### Data provided:
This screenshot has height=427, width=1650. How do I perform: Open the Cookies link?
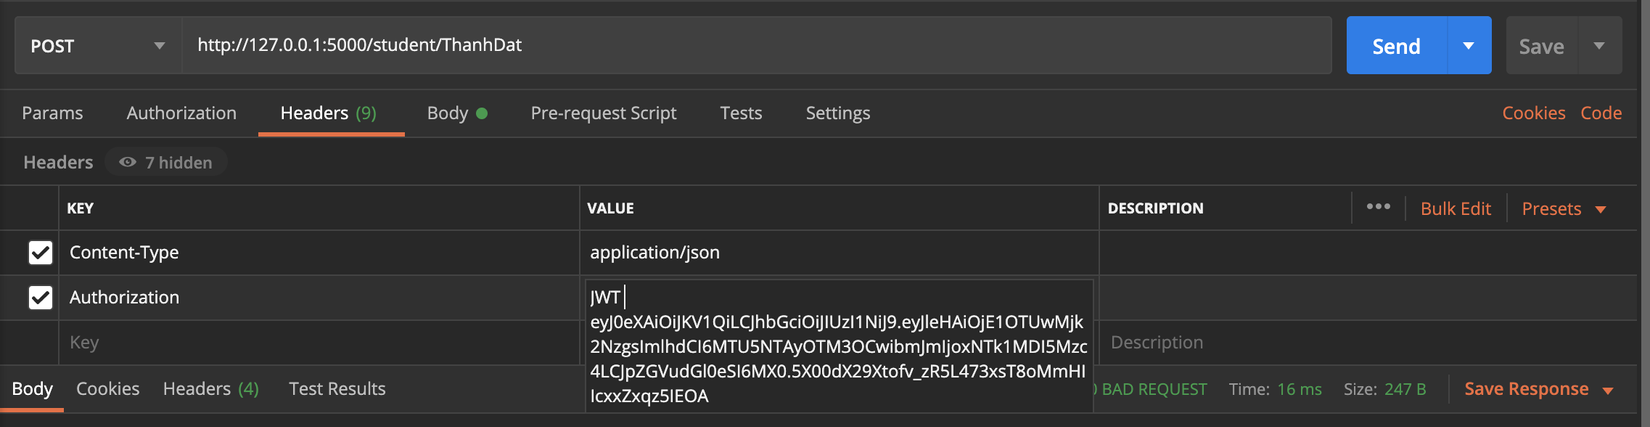click(1533, 113)

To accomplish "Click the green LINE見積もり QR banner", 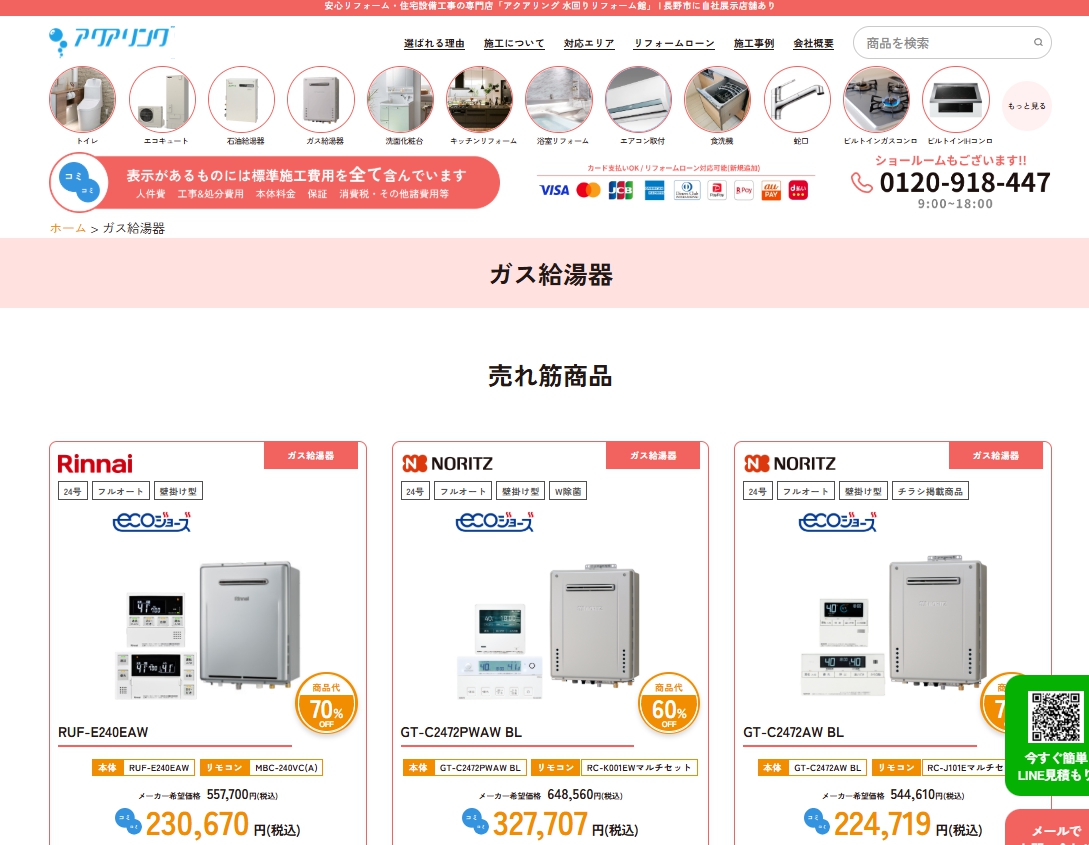I will coord(1047,735).
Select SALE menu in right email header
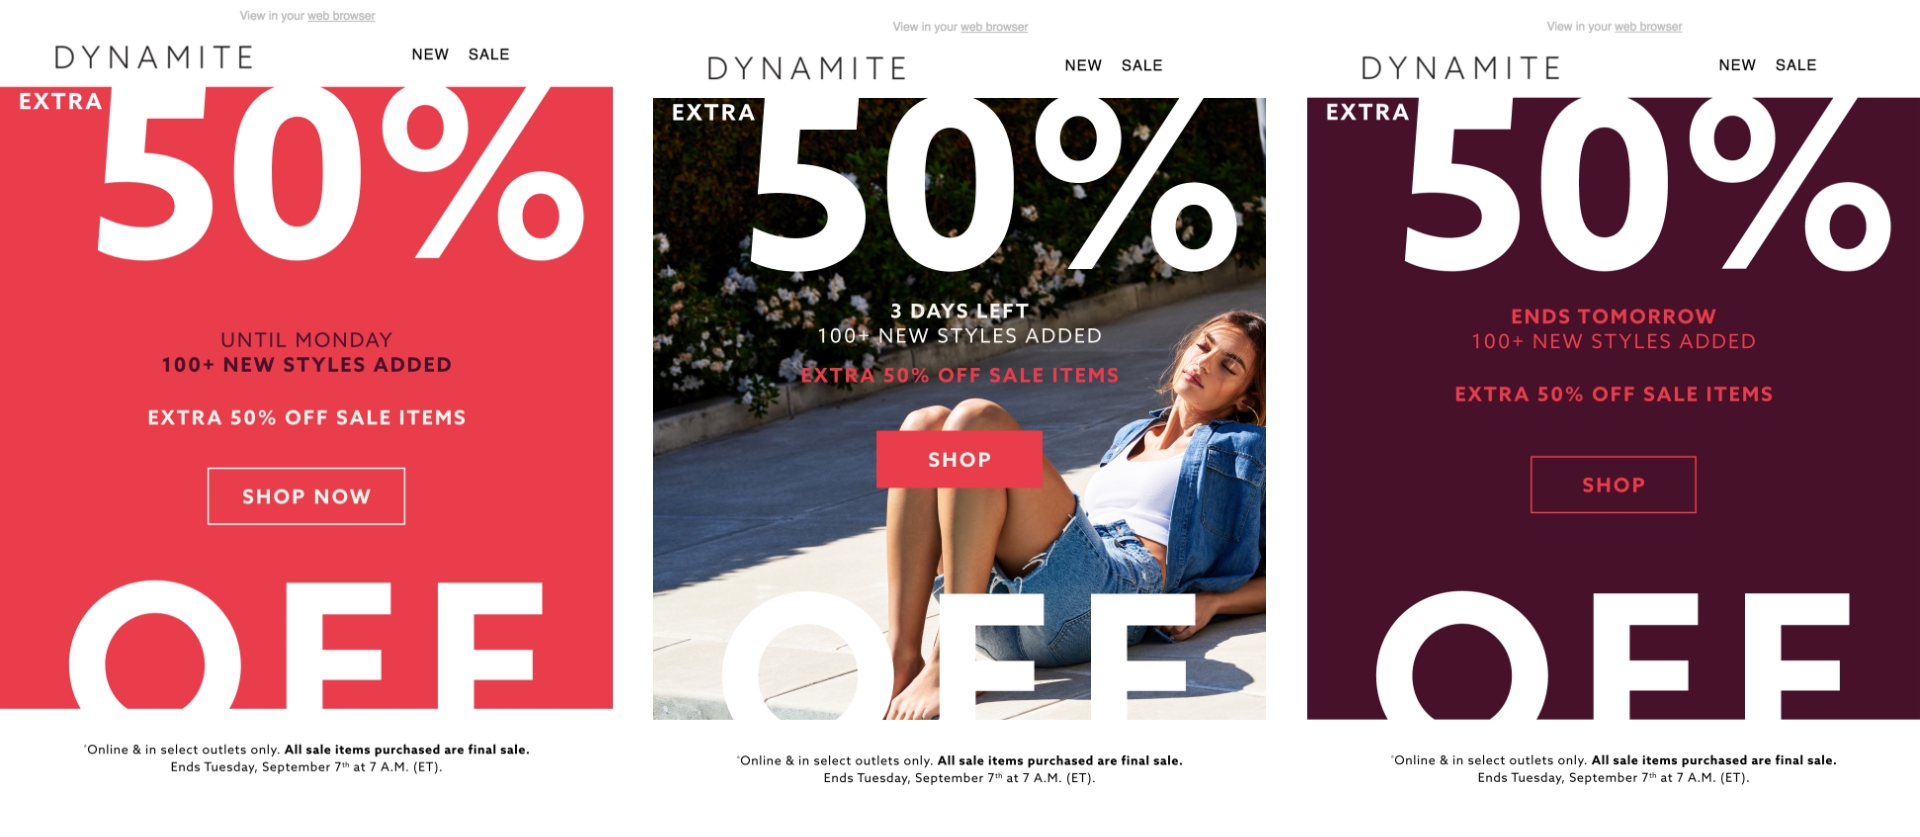 (1796, 65)
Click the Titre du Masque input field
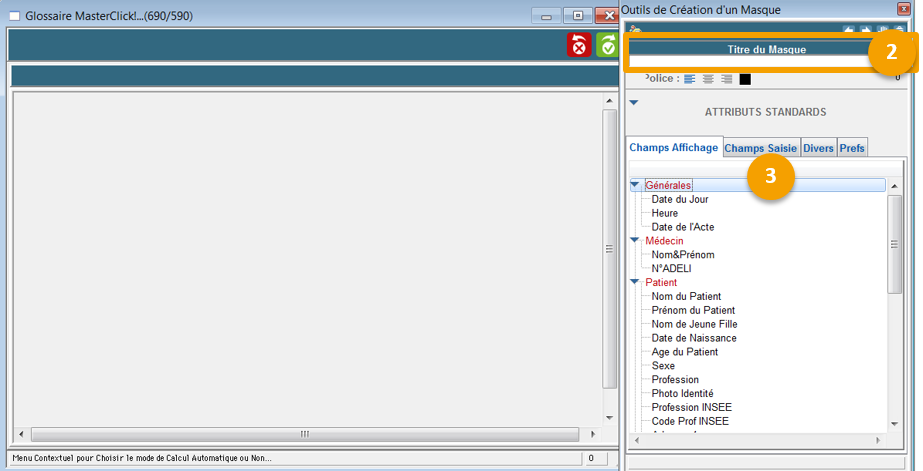The image size is (923, 471). (x=745, y=62)
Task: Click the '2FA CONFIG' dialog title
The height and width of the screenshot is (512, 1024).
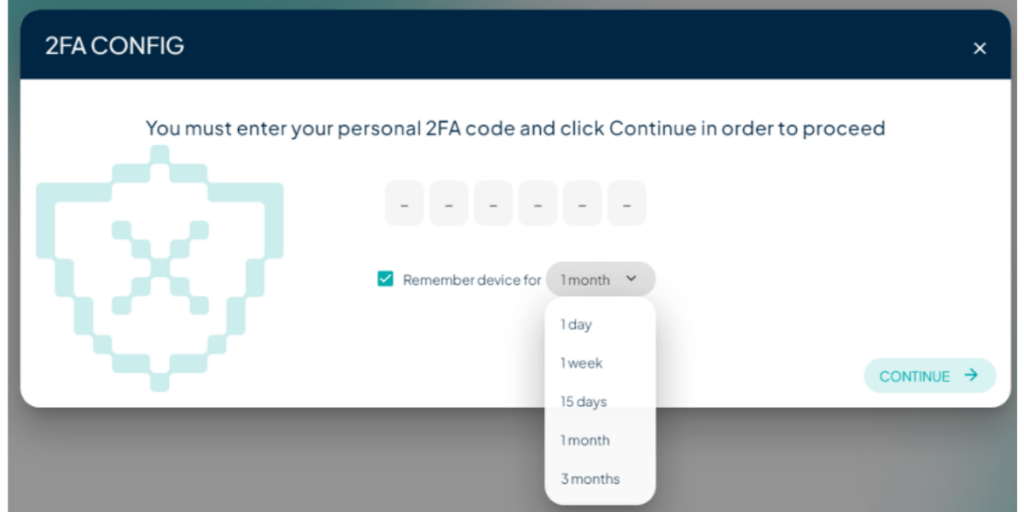Action: 115,46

### About this exercise:
An exact copy of the lines from the one with "Click the Titre du Masque input field" through the end of the entries above, both included, is the whole answer. It contains no pictures.

### Exercise output:
Click the Titre du Masque input field
The image size is (923, 471). (x=745, y=62)
Task: Click the '2FA CONFIG' dialog title
The height and width of the screenshot is (512, 1024).
Action: 115,46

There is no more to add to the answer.